▶ Given request: Count the lines in the records below that contain the string "height". Reply with the number alone.

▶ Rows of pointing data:
● ● ● ● ● ● ●

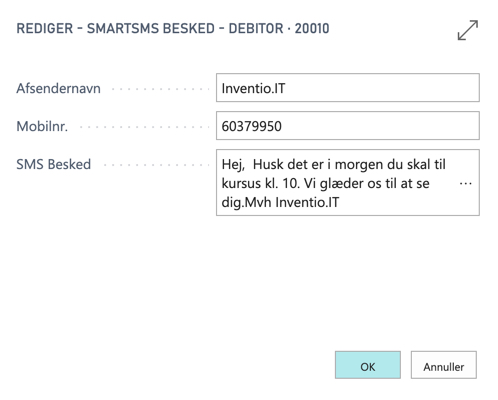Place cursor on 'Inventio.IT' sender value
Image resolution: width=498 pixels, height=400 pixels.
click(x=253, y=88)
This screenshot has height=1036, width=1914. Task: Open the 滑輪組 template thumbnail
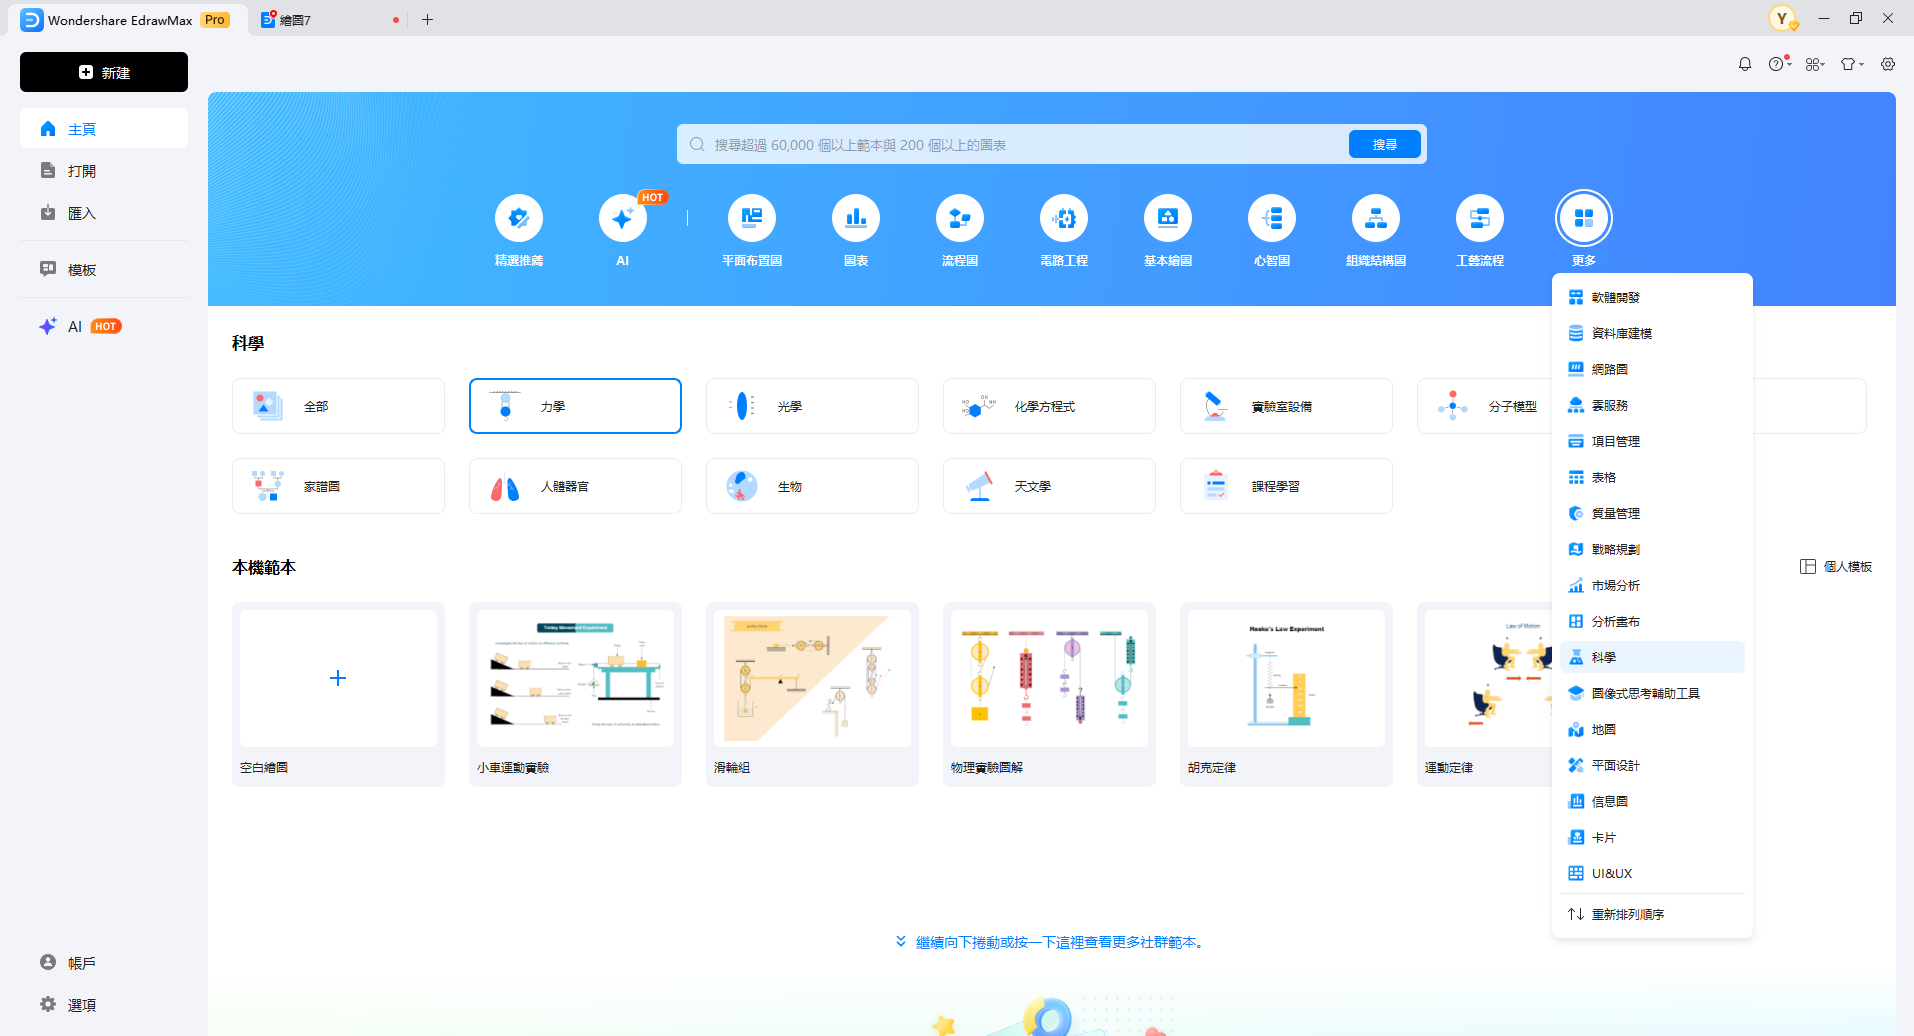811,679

● ● ● ● ● ● ●

▶ Output: 2